* _Task details_:
The response must restate all of the data word for word.

* _Input for this task_:
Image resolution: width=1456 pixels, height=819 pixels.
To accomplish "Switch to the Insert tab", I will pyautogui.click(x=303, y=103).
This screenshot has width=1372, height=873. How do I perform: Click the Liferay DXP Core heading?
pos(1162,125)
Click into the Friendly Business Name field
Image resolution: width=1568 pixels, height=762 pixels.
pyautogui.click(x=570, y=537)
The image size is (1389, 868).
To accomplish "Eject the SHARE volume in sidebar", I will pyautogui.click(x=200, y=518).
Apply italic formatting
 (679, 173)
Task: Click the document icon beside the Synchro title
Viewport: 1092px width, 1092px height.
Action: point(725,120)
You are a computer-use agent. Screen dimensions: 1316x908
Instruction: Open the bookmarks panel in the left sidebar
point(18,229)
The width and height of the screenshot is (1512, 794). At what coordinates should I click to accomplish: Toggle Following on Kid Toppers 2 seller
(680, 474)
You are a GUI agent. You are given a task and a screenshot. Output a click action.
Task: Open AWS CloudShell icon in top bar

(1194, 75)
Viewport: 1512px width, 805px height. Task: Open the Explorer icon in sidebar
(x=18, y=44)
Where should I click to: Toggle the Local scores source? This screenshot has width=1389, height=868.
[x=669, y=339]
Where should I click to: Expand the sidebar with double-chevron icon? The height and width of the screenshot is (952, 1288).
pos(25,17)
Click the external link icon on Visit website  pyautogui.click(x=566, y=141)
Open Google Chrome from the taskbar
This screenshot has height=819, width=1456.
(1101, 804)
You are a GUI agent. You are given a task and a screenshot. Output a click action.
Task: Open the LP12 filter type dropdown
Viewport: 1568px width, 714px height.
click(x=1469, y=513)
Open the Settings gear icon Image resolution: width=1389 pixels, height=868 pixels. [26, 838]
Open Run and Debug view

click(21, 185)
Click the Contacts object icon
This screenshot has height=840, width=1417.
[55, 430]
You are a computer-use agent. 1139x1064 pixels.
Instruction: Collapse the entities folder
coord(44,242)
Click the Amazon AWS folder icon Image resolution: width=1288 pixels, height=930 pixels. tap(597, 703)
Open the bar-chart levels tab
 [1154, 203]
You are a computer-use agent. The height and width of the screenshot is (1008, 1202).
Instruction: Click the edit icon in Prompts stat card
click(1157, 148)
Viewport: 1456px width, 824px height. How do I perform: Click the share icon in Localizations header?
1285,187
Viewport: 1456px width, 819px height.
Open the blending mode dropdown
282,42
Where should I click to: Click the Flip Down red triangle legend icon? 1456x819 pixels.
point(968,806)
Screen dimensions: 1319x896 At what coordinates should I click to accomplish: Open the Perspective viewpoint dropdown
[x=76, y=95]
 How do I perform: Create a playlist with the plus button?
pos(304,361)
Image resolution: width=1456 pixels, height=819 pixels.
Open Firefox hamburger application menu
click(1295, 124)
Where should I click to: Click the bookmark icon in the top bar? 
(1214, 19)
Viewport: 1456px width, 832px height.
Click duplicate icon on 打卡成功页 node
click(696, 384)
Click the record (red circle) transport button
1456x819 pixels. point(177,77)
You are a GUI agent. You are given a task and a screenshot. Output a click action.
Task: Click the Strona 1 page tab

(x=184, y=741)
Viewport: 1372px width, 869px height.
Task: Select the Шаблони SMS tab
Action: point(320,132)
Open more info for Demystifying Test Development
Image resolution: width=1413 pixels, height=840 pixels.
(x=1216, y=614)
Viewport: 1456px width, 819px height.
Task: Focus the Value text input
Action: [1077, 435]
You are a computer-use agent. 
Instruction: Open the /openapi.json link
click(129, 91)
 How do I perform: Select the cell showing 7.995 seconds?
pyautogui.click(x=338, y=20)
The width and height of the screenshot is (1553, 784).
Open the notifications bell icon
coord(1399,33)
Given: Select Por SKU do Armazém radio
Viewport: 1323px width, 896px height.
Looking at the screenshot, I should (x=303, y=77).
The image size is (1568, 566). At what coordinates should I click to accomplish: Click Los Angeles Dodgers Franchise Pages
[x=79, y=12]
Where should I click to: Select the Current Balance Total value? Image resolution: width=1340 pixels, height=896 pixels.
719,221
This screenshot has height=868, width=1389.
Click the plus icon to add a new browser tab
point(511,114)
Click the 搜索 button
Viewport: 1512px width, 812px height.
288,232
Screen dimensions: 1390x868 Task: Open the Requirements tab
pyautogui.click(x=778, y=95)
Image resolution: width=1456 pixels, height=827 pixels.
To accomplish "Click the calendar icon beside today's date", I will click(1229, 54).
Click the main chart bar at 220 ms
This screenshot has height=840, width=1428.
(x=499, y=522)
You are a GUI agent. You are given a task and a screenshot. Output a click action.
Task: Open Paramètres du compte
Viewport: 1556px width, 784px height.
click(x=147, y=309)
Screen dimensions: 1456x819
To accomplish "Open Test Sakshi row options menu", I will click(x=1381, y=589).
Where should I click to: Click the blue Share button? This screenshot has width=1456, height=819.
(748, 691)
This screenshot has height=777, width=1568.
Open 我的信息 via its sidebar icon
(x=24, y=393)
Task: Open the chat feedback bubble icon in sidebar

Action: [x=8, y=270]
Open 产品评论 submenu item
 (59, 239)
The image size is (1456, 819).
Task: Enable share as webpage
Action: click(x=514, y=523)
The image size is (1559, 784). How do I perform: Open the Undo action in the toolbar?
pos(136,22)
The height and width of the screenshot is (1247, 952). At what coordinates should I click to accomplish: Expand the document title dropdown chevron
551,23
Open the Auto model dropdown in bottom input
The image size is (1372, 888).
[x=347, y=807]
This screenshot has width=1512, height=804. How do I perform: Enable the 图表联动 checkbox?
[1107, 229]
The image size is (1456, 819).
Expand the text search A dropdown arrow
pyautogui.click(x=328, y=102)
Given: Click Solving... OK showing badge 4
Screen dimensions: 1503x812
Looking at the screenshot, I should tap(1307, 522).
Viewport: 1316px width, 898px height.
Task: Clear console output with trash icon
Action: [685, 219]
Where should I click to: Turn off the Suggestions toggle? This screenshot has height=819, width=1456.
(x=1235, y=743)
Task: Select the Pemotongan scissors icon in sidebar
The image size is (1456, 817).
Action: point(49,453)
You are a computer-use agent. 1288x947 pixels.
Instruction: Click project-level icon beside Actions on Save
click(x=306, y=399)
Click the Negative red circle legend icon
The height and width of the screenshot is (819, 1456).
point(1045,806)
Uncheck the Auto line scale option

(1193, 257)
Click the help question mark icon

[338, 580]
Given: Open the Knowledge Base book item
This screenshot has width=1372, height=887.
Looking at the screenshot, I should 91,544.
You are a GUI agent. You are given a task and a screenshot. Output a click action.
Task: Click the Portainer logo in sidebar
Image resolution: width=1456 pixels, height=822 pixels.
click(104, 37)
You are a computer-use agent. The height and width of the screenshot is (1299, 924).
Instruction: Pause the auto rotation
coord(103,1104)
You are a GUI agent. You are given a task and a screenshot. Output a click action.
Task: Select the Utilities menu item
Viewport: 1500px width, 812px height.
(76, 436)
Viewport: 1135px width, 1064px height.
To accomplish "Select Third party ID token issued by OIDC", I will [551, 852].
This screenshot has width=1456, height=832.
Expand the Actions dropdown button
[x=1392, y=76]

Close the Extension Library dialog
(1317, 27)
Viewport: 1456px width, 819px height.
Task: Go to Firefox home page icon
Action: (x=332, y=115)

* _Your solution_:
Image resolution: width=1456 pixels, height=819 pixels.
To accomplish "Switch to the Insert tab", I will pyautogui.click(x=303, y=103).
This screenshot has width=1372, height=873. How do I perform: Click the Liferay DXP Core heading?
pos(1162,125)
Click into the Friendly Business Name field
Image resolution: width=1568 pixels, height=762 pixels.
pyautogui.click(x=570, y=537)
The image size is (1389, 868).
To accomplish "Eject the SHARE volume in sidebar", I will pyautogui.click(x=200, y=518).
Apply italic formatting
 (679, 173)
Task: Click the document icon beside the Synchro title
Viewport: 1092px width, 1092px height.
Action: point(725,120)
You are a computer-use agent. Screen dimensions: 1316x908
Instruction: Open the bookmarks panel in the left sidebar
point(18,229)
The width and height of the screenshot is (1512, 794). At what coordinates should I click to accomplish: Toggle Following on Kid Toppers 2 seller
(680, 474)
You are a GUI agent. You are given a task and a screenshot. Output a click action.
Task: Open AWS CloudShell icon in top bar

(1194, 75)
Viewport: 1512px width, 805px height. Task: Open the Explorer icon in sidebar
(x=18, y=44)
Where should I click to: Toggle the Local scores source? This screenshot has width=1389, height=868.
[x=669, y=339]
Where should I click to: Expand the sidebar with double-chevron icon? The height and width of the screenshot is (952, 1288).
pos(25,17)
Click the external link icon on Visit website  pyautogui.click(x=566, y=141)
Open Google Chrome from the taskbar
This screenshot has height=819, width=1456.
(1101, 804)
You are a GUI agent. You are given a task and a screenshot. Output a click action.
Task: Open the LP12 filter type dropdown
Viewport: 1568px width, 714px height.
click(x=1469, y=513)
Open the Settings gear icon Image resolution: width=1389 pixels, height=868 pixels. [26, 838]
Open Run and Debug view

click(21, 185)
Click the Contacts object icon
This screenshot has height=840, width=1417.
[55, 430]
You are a computer-use agent. 1139x1064 pixels.
Instruction: Collapse the entities folder
coord(44,242)
Click the Amazon AWS folder icon Image resolution: width=1288 pixels, height=930 pixels. tap(597, 703)
Open the bar-chart levels tab
 [1154, 203]
You are a computer-use agent. The height and width of the screenshot is (1008, 1202).
Instruction: Click the edit icon in Prompts stat card
click(1157, 148)
Viewport: 1456px width, 824px height. How do I perform: Click the share icon in Localizations header?
1285,187
Viewport: 1456px width, 819px height.
Open the blending mode dropdown
282,42
Where should I click to: Click the Flip Down red triangle legend icon? 1456x819 pixels.
point(968,806)
Screen dimensions: 1319x896 At what coordinates should I click to accomplish: Open the Perspective viewpoint dropdown
[x=76, y=95]
 How do I perform: Create a playlist with the plus button?
pos(304,361)
Image resolution: width=1456 pixels, height=819 pixels.
Open Firefox hamburger application menu
click(1295, 124)
Where should I click to: Click the bookmark icon in the top bar? 
(1214, 19)
Viewport: 1456px width, 832px height.
Click duplicate icon on 打卡成功页 node
click(696, 384)
Click the record (red circle) transport button
1456x819 pixels. point(177,77)
You are a GUI agent. You are given a task and a screenshot. Output a click action.
Task: Click the Strona 1 page tab

(x=184, y=741)
Viewport: 1372px width, 869px height.
Task: Select the Шаблони SMS tab
Action: point(320,132)
Open more info for Demystifying Test Development
Image resolution: width=1413 pixels, height=840 pixels.
(x=1216, y=614)
Viewport: 1456px width, 819px height.
Task: Focus the Value text input
Action: [1077, 435]
You are a computer-use agent. 
Instruction: Open the /openapi.json link
click(129, 91)
 How do I perform: Select the cell showing 7.995 seconds?
pyautogui.click(x=338, y=20)
The width and height of the screenshot is (1553, 784).
Open the notifications bell icon
coord(1399,33)
Given: Select Por SKU do Armazém radio
Viewport: 1323px width, 896px height.
Looking at the screenshot, I should (x=303, y=77).
The image size is (1568, 566). At what coordinates should I click to accomplish: Click Los Angeles Dodgers Franchise Pages
[x=79, y=12]
Where should I click to: Select the Current Balance Total value? Image resolution: width=1340 pixels, height=896 pixels.
719,221
This screenshot has height=868, width=1389.
Click the plus icon to add a new browser tab
point(511,114)
Click the 搜索 button
Viewport: 1512px width, 812px height.
288,232
Screen dimensions: 1390x868 Task: Open the Requirements tab
pyautogui.click(x=778, y=95)
Image resolution: width=1456 pixels, height=827 pixels.
To accomplish "Click the calendar icon beside today's date", I will click(1229, 54).
Click the main chart bar at 220 ms
This screenshot has height=840, width=1428.
(x=499, y=522)
You are a GUI agent. You are given a task and a screenshot. Output a click action.
Task: Open Paramètres du compte
Viewport: 1556px width, 784px height.
click(x=147, y=309)
Screen dimensions: 1456x819
To accomplish "Open Test Sakshi row options menu", I will click(x=1381, y=589).
Where should I click to: Click the blue Share button? This screenshot has width=1456, height=819.
(748, 691)
This screenshot has height=777, width=1568.
Open 我的信息 via its sidebar icon
(x=24, y=393)
Task: Open the chat feedback bubble icon in sidebar

Action: [x=8, y=270]
Open 产品评论 submenu item
 (59, 239)
The image size is (1456, 819).
Task: Enable share as webpage
Action: click(x=514, y=523)
The image size is (1559, 784). How do I perform: Open the Undo action in the toolbar?
pos(136,22)
The height and width of the screenshot is (1247, 952). At what coordinates should I click to accomplish: Expand the document title dropdown chevron
551,23
Open the Auto model dropdown in bottom input
The image size is (1372, 888).
[x=347, y=807]
This screenshot has width=1512, height=804. How do I perform: Enable the 图表联动 checkbox?
[1107, 229]
The image size is (1456, 819).
Expand the text search A dropdown arrow
pyautogui.click(x=328, y=102)
Given: Click Solving... OK showing badge 4
Screen dimensions: 1503x812
Looking at the screenshot, I should tap(1307, 522).
Viewport: 1316px width, 898px height.
Task: Clear console output with trash icon
Action: [685, 219]
Where should I click to: Turn off the Suggestions toggle? This screenshot has height=819, width=1456.
(x=1235, y=743)
Task: Select the Pemotongan scissors icon in sidebar
The image size is (1456, 817).
Action: point(49,453)
You are a computer-use agent. 1288x947 pixels.
Instruction: Click project-level icon beside Actions on Save
click(x=306, y=399)
Click the Negative red circle legend icon
The height and width of the screenshot is (819, 1456).
point(1045,806)
Uncheck the Auto line scale option

(1193, 257)
Click the help question mark icon

[338, 580]
Given: Open the Knowledge Base book item
This screenshot has width=1372, height=887.
Looking at the screenshot, I should 91,544.
You are a GUI agent. You are given a task and a screenshot. Output a click action.
Task: Click the Portainer logo in sidebar
Image resolution: width=1456 pixels, height=822 pixels.
click(104, 37)
You are a computer-use agent. The height and width of the screenshot is (1299, 924).
Instruction: Pause the auto rotation
coord(103,1104)
You are a GUI agent. You are given a task and a screenshot. Output a click action.
Task: Select the Utilities menu item
Viewport: 1500px width, 812px height.
(76, 436)
Viewport: 1135px width, 1064px height.
To accomplish "Select Third party ID token issued by OIDC", I will [551, 852].
This screenshot has width=1456, height=832.
Expand the Actions dropdown button
[x=1392, y=76]

Close the Extension Library dialog
(1317, 27)
Viewport: 1456px width, 819px height.
Task: Go to Firefox home page icon
Action: (x=332, y=115)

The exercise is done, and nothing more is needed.